_EXERCISE_: Below are some records; output exactly the lines from the line with "Integrando fundraising y" to the line with "Inspiración", both ends kept, and nothing more.

_MATERIALS PROVIDED_:
------------------------------------
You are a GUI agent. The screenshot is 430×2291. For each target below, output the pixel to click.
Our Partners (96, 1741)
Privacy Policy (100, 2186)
------------------------------------
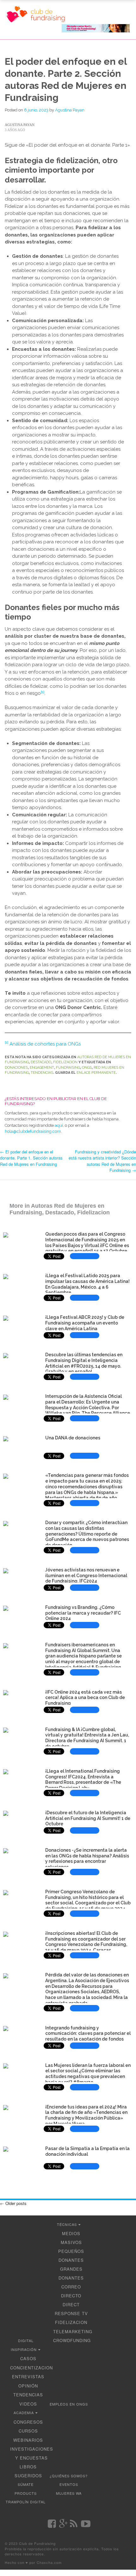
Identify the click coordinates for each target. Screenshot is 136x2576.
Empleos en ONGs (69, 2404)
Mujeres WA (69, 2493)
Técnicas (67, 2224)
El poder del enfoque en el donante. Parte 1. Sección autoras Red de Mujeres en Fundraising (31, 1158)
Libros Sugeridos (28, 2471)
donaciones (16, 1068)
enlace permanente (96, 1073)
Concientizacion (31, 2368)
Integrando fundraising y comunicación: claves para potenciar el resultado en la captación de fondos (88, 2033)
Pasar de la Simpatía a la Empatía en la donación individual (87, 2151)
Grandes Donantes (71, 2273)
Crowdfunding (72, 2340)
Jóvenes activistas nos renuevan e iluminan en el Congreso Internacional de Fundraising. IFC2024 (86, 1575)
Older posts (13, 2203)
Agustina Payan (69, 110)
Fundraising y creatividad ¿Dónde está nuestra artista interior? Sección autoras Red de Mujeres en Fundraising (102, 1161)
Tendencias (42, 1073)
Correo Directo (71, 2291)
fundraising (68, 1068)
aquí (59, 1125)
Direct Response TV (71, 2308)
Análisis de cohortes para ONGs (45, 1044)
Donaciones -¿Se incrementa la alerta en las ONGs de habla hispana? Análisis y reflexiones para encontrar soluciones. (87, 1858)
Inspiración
------------------------------------
_RESULT BELOW_:
Integrando fundraising y comunicación: claves para potenciar el resultado en la captación de fondos (88, 2033)
Pasar de la Simpatía a la Empatía en la donación individual (87, 2151)
Grandes Donantes (71, 2273)
Crowdfunding (72, 2340)
Jóvenes activistas nos renuevan e iluminan en el Congreso Internacional de Fundraising. IFC2024 (86, 1575)
Older posts (13, 2203)
Agustina Payan (69, 110)
Fundraising y creatividad ¿Dónde está nuestra artista interior? Sección autoras Red de Mujeres en Fundraising (102, 1161)
Tendencias (42, 1073)
Correo Directo (71, 2291)
fundraising (68, 1068)
aquí (59, 1125)
Direct Response TV (71, 2308)
Análisis de cohortes para ONGs (45, 1044)
Donaciones -¿Se incrementa la alerta en las ONGs de habla hispana? Análisis y reflexiones para encontrar soluciones. (87, 1858)
Inspiración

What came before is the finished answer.